The Rivarola family was important in Paraguayan politics throughout the 19th century, and often found itself at odds with the Francia and López governments. During most of the War of the Triple Alliance, Rivarola served in the Paraguayan Army, reaching the rank of Sergeant. In 1869, however, amidst a wave of repression led by then president Francisco Solano López, he was arrested due to reasons unknown. He then escaped captivity and in some of the war's remaining months served as a spy for the allies. Afterwards, he went to Asunción, where, thanks in part to his good relations with the Brazilian authorities, he was made one of the triumvirs who headed the provisional government that was created (mostly by Silva Paranhos, the chief Brazilian diplomat in Paraguay then).

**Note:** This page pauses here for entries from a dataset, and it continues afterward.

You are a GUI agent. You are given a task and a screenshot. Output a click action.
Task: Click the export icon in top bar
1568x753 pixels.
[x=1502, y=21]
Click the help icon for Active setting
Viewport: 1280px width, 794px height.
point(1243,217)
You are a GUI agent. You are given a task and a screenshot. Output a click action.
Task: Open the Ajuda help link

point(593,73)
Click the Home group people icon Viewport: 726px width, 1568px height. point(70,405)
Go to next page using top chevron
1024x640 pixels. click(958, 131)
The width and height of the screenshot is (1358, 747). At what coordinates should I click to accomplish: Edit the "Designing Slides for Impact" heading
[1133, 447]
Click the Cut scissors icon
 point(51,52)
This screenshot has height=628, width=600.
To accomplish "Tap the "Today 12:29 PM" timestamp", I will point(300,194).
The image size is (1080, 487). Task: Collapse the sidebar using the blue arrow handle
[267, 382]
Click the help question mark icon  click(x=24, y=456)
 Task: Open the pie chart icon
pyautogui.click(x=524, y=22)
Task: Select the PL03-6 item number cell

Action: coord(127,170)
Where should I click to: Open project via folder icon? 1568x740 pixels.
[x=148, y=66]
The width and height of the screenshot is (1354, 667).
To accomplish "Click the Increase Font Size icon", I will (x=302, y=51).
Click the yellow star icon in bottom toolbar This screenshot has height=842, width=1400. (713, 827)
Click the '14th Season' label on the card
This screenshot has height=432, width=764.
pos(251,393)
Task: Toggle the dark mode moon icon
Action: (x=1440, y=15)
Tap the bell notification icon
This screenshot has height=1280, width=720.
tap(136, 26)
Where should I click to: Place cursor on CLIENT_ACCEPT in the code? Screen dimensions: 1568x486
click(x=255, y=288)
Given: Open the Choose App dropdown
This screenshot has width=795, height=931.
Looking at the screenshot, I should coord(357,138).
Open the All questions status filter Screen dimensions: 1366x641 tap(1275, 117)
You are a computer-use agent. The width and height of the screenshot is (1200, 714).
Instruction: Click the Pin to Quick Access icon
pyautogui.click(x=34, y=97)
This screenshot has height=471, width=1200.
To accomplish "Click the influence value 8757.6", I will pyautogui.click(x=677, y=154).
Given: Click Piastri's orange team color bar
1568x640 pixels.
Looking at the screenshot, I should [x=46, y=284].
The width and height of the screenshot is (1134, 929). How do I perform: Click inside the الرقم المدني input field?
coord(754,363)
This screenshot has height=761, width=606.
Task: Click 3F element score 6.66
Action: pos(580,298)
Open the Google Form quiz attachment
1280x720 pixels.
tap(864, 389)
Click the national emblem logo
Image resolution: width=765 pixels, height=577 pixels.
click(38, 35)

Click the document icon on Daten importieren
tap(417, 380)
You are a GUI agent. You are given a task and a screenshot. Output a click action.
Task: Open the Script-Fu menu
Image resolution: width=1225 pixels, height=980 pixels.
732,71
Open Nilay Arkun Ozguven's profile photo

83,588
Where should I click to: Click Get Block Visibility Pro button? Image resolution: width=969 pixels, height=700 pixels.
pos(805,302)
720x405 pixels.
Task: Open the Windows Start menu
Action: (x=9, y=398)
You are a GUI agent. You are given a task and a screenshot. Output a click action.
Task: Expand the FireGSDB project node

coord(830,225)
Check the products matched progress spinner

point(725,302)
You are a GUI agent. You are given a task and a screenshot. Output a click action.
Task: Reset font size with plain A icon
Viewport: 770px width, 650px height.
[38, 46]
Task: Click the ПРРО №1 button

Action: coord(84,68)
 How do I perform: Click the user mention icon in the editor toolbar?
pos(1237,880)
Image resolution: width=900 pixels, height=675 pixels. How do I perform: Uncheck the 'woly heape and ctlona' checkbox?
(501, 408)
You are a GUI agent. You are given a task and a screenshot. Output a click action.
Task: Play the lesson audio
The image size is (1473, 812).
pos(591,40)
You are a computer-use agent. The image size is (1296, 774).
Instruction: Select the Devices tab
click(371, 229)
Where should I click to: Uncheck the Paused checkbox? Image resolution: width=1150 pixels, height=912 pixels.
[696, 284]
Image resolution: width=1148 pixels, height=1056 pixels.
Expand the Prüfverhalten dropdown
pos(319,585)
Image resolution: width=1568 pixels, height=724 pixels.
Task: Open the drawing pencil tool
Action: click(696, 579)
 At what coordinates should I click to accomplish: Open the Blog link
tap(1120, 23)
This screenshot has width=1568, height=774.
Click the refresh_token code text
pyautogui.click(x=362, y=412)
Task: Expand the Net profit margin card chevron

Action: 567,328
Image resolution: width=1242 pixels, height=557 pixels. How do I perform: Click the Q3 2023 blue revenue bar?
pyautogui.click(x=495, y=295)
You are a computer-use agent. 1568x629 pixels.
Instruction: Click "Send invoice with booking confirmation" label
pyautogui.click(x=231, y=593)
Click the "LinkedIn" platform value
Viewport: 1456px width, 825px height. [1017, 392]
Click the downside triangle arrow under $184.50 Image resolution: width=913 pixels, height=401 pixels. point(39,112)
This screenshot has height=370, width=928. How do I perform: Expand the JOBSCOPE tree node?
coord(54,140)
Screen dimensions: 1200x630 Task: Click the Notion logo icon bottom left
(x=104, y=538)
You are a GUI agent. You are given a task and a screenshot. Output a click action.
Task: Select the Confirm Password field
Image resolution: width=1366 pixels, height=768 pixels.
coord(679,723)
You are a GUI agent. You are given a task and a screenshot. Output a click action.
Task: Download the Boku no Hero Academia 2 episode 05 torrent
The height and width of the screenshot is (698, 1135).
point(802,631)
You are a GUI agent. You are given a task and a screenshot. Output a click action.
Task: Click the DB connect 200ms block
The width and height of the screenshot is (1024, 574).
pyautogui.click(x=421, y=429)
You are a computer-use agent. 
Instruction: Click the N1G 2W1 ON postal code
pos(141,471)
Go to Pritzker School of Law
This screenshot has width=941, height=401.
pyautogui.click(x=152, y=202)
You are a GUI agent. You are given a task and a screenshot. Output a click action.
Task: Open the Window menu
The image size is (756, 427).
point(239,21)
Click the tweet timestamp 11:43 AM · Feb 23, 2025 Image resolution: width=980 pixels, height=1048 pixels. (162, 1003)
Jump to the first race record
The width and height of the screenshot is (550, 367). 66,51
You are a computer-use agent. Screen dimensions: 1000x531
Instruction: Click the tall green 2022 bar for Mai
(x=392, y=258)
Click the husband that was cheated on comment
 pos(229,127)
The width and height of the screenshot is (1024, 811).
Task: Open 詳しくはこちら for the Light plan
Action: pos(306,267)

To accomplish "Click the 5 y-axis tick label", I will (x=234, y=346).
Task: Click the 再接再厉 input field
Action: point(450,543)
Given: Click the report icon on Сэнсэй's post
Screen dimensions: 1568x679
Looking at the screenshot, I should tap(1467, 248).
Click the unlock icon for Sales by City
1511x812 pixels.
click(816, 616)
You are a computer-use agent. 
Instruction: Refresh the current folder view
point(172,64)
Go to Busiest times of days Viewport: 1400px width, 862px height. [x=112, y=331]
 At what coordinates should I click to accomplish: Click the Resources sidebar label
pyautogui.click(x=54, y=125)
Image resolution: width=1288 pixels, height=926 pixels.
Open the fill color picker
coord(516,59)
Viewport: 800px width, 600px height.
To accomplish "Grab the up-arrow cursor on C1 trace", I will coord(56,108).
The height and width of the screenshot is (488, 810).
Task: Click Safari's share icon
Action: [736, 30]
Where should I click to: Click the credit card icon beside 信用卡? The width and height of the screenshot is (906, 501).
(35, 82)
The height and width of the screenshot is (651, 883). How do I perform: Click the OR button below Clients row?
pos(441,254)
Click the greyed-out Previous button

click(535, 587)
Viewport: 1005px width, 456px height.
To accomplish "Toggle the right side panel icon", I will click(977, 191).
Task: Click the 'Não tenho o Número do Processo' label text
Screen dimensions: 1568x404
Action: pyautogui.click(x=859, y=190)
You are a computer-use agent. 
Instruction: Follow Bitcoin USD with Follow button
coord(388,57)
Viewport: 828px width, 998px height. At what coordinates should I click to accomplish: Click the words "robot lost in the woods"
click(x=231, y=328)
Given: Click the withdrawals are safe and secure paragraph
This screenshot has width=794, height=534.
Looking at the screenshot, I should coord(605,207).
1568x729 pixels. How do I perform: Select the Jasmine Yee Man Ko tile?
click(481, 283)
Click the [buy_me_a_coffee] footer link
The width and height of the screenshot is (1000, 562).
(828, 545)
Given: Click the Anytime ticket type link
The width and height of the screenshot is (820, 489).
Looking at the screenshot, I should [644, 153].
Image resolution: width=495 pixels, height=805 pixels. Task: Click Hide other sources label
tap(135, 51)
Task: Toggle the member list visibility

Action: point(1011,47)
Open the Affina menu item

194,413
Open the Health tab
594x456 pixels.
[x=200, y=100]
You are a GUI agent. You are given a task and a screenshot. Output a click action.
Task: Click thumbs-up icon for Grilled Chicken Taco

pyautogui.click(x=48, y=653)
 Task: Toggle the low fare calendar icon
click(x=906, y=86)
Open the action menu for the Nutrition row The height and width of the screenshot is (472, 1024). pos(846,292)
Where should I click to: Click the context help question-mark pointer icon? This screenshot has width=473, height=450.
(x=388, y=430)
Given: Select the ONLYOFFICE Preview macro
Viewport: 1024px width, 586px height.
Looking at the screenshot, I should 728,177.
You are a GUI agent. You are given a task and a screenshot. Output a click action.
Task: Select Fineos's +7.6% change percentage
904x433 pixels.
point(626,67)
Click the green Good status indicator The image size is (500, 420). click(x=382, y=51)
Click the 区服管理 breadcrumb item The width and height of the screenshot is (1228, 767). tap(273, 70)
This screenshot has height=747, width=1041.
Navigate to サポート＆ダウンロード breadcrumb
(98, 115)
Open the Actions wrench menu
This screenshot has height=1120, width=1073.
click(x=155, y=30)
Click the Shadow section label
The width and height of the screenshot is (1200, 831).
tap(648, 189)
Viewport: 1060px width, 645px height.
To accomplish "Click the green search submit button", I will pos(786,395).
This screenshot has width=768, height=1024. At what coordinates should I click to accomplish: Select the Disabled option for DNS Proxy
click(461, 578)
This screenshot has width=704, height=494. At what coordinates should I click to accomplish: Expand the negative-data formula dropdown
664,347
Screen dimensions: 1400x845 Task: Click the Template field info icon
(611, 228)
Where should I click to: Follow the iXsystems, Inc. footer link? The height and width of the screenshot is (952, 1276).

As both other triumvirs eventually resigned, Rivarola wound up being president of Paraguay until August 31, 1870, when the Paraguayan Congress elected Facundo Machaín president along with the new constitution's proclamation. On the very next day, however, Rivarola's presidency was renewed, as the Brazilian occupiers disagreed with Machaín's nomination. Rivarola then presided over Paraguay's settlement with the alliance, the return to peace, and the harsh first years of the 1870s. His government privatized large amounts of state land and the Asunción–Villarrica railway and abolished export tariffs on yerba mate and timber, measures that benefited a small circle of landowning families who came to dominate Paraguayan politics in the following decades.

He resigned in December 1871 due to a constitutional crisis. This was part of a ploy he had orchestrated with Juan Bautista Gill, president of the senate, where Gill would refuse his resignation and give him more power, but when the motion came to the Senate floor, Gill accepted it unreservedly.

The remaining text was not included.